> _Available data_:
· · · ·

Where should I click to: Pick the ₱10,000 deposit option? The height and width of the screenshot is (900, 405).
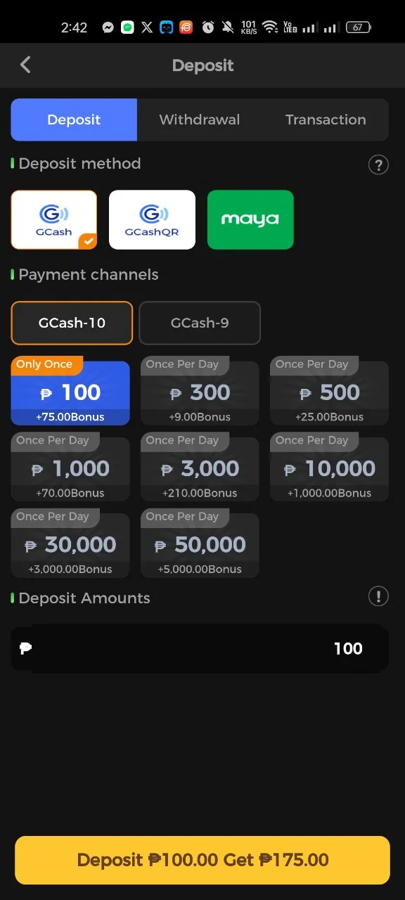click(329, 469)
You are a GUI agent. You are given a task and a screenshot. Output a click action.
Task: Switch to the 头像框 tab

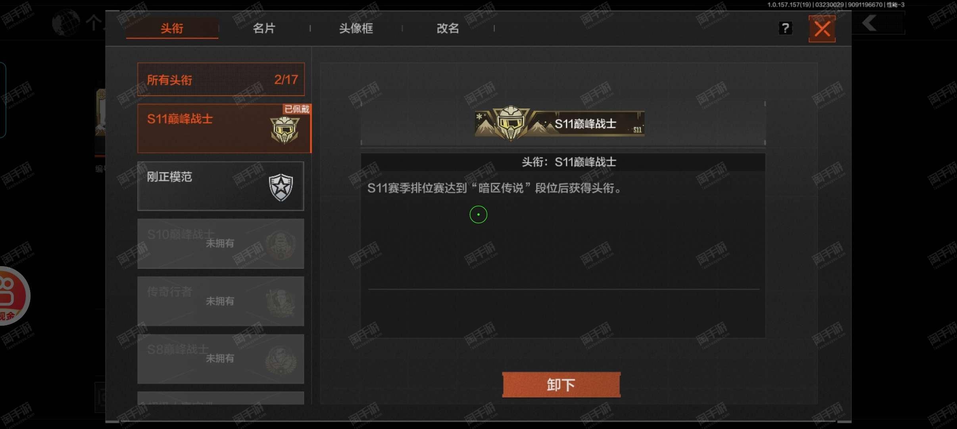(x=356, y=28)
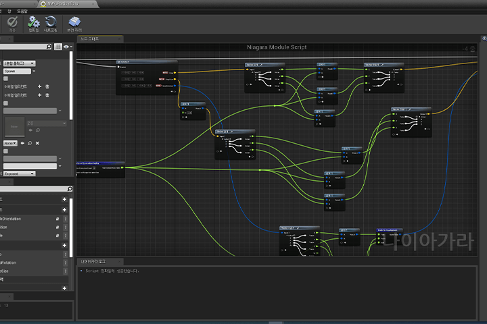Tick the checkbox directly under Spawn dropdown
Screen dimensions: 487x324
[x=5, y=78]
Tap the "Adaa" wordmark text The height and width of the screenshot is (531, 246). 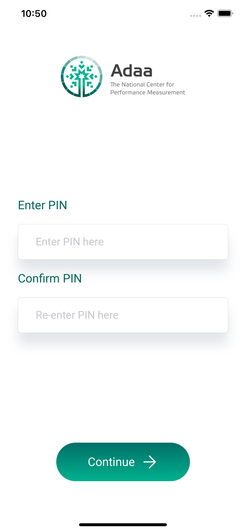point(132,71)
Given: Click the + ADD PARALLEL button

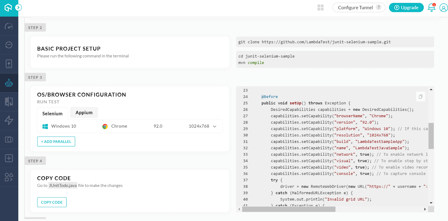Looking at the screenshot, I should pyautogui.click(x=56, y=142).
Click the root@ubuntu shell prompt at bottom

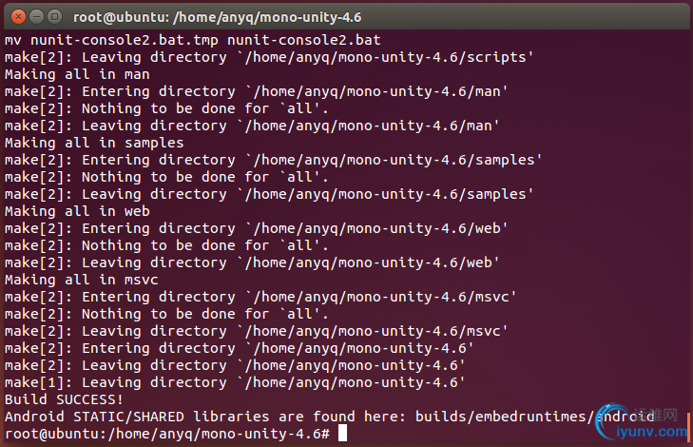pos(166,434)
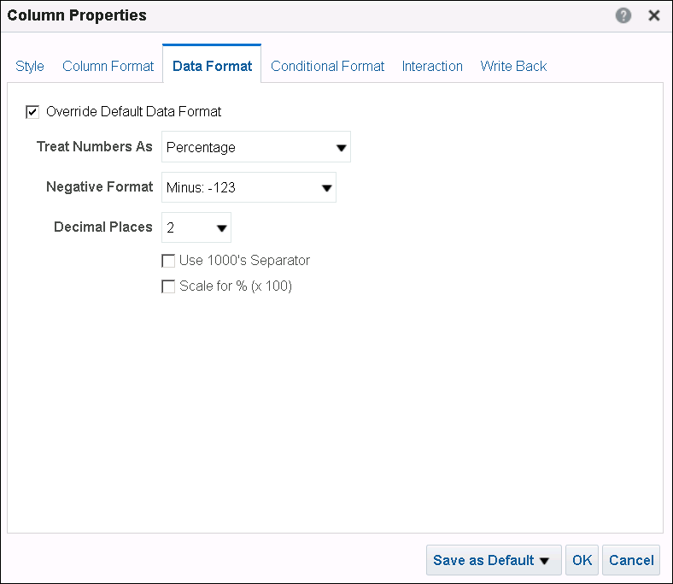
Task: Click the Save as Default arrow
Action: (544, 561)
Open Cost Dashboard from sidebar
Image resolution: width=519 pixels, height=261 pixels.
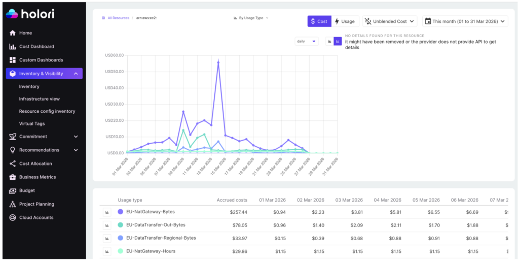click(x=36, y=47)
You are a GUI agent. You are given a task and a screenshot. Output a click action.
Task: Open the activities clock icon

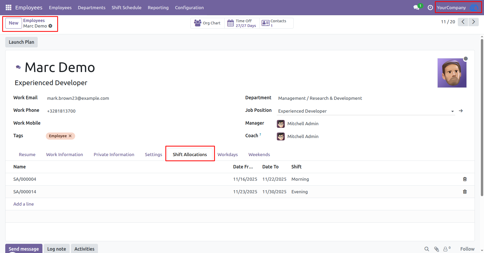click(x=430, y=8)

· · · ·

> _Requirement_:
Could you return, word for word, every line from the line with "Click the root@ubuntu shell prompt at bottom" through the last line of the listing above, both ends included, without any pictures?

> _Exercise result_:
Click the root@ubuntu shell prompt at bottom

pos(166,434)
Task: Click the Save as Default arrow
Action: (544, 561)
Open Cost Dashboard from sidebar
Image resolution: width=519 pixels, height=261 pixels.
click(x=36, y=47)
You are a GUI agent. You are given a task and a screenshot. Output a click action.
Task: Open the activities clock icon

click(x=430, y=8)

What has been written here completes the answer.